В обычное время Вероника трудилась на преподавательском поприще за весьма скромное жалование, однако у неё была одна, как и у всех лиц женского пола, мечта – удрать в город Париж, где обязательно выйти замуж за молодого, красивого интеллигента, желательно импотента или представителя сексуальных меньшинств. Иногда, замечтавшись, она представляла себе, как каждый вечер, сидя на бамбуковой подстилке на аккуратно подстриженном газоне, любуется вместе со своим избранником монументальным видом Эйфелевой башни на фоне ночного парижского неба и, попивая безалкогольное вино, выносит ему мозг на ломаном французском языке. Бывало, что тоска по самому райскому месту на земле – Парижу – так накрывала её с головой, что Вероника, прихватив в магазине коробку напитка под названием «Вино „Сопли страсти“», спешила на окраину Причудинска. Там, сидя на пригорке на разложенной газете, не спеша смакуя смесь воды и этилового спирта с тонкими нотками акварельной краски, она часами любовалась на опору линии электропередач, издалека напоминавшую конструкцию Гюстава Эйфеля, построенную для всемирной выставки 1889 года, а также строила планы на счастливое, безоблачное будущее. Как ей представлялось, после неминуемой и скоропостижной смерти горячо любимого французского супруга, а это было неизбежно абсолютно при всех раскладах, в её планы входило навсегда обосноваться в его доме и жить до конца своих дней под творческим псевдонимом Мадмуазель Маргарита Маньяцкая. В дальнейшем, бродя по ночам по тихим улицам Парижа, хрустя круассаном и бормоча под нос французские популярные песни, прокалывать шилом колёса припаркованных автомобилей и худосочные задницы арабского населения, которое она почему-то всегда ненавидела на генетическом уровне с детства. Тут ей как раз и представилась редкая возможность осуществить свою мечту, ведь денег на предвыборной кампании обещали заплатить достаточно. К тому же, пытаясь нарастить свой уставной капитал, мадмуазель Бесоева, не гнушаясь моральными принципами, также предлагала однотипные тексты для листовок и моим оппонентам из других партий и политических движений. И если бы кто-то потрудился собрать и прочитать все листовки одновременно, чего кроме специалистов из предвыборных штабов никто не делал, у части населения сложилось бы стойкое впечатление, что все кандидаты вылезли из какого-то одного инкубатора добра.
Нет, Веронику я ни в чём не упрекаю. Жизнь есть жизнь, а бизнес – это бизнес, однако, встретив её случайно через несколько лет в том самом заветном городе, куда она так неудержимо рвалась, под мостом Сент-Тант, в окружении оборванцев-коллег-филологов из разных стран мира, я ничуть не удивился.

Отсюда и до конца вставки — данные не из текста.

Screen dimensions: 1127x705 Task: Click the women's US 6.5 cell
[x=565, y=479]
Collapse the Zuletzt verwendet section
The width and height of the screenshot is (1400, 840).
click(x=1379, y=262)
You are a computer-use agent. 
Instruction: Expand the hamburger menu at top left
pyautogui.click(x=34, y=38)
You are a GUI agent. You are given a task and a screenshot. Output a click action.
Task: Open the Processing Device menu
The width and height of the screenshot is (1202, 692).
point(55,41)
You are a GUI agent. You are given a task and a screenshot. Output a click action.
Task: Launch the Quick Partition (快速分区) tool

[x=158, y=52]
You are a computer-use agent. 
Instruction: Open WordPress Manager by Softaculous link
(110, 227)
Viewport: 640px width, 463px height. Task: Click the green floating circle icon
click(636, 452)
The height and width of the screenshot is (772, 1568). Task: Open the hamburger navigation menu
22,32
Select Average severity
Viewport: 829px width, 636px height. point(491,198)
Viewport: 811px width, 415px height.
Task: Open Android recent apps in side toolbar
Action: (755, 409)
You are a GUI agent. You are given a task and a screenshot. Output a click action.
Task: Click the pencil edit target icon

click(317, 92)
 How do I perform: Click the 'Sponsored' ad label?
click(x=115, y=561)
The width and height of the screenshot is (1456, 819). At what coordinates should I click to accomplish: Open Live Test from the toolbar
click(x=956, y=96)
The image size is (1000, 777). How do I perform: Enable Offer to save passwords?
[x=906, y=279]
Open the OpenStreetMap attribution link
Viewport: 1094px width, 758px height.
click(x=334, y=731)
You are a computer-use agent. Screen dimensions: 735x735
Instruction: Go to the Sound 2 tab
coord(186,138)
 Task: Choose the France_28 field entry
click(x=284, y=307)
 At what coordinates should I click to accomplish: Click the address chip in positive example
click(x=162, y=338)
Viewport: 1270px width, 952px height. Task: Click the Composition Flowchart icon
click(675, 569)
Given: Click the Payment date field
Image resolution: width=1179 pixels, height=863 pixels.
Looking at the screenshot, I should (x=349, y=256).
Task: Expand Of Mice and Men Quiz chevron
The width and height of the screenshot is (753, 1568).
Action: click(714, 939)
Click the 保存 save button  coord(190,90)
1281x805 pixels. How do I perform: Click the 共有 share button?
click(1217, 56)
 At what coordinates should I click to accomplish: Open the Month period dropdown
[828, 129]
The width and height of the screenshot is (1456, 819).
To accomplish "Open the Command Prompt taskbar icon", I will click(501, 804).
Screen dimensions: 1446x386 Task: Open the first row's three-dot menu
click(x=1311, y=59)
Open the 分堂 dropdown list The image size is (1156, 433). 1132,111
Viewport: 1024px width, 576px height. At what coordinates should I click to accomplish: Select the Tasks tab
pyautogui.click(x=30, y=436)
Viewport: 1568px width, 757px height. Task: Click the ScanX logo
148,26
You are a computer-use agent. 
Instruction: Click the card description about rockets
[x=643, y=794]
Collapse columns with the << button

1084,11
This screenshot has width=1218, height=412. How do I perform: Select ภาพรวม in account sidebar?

С диким напором и интонацией читая стихи нетленного алкоголика Есенина, она с хищным наслаждением отрывала уцелевшими зубами куски плоти от только что пойманной и зажаренной на костре крысы, забыв про столовые приборы и все нормы этикета высшего французского общества.
Продолжая читать свою биографию, написанную Бесоевой, я уже начинал втайне гордиться собой. Оказалось, что в студенческие годы, которых у меня никогда не было, я проявил себя исключительно творческой натурой. Иногда мне приходилось писать тексты местной команде КВН, которая никогда не выигрывала, потому что не знала настоящие правила этой игры, а зал, безусловно, смеялся, и бескорыстному мне этого было вполне достаточно. Затем, видя, как разрушается коммунальное хозяйство страны, я бросил всё и стал сварщиком, героически совершая трудовые подвиги, список которых прилагался ниже.
Внеся последние изменения, куратор вызвал Леночку и распорядился отправить листовку втипографию, дабы размножить это гениальное произведение из серии «Жизнь замечательного человека» и донести его до каждого жителя моего избирательного участка.
– Так! – рассуждал вслух начальник штаба. – Документы оформили, в ЦИКе зарегистрировали, агитация будет.
– Ну, готов? – спросил Пётр Константинович, глядя мне в глаза.
– Ну, как бы да! – смущённо выговорил я.
Затем настал понедельник.
3. Трудовые будни
В этот день в штабе собрались все кандидаты в депутаты по всем избирательным округам Причудинска от партии «Сильная Страна». Нас было более двадцати человек, не считая помощников и доверенных лиц. С утра даже заглянул председатель – Эрнест Пантелеймонович, и, сердечно поприветствовав каждого из нас, проследовал в свой кабинет с инспекцией на предмет сохранности имущества. Удовлетворённый увиденным, он вскоре вернулся и произнёс короткую речь, после чего попрощался и гордо удалился, любезно предоставив слово Косяковскому. Куратор посвятил своё обращение рекомендациям насчёт предстоящей предвыборной гонки, а также настоятельно советовал воздержаться от самодеятельности и необдуманных поступков.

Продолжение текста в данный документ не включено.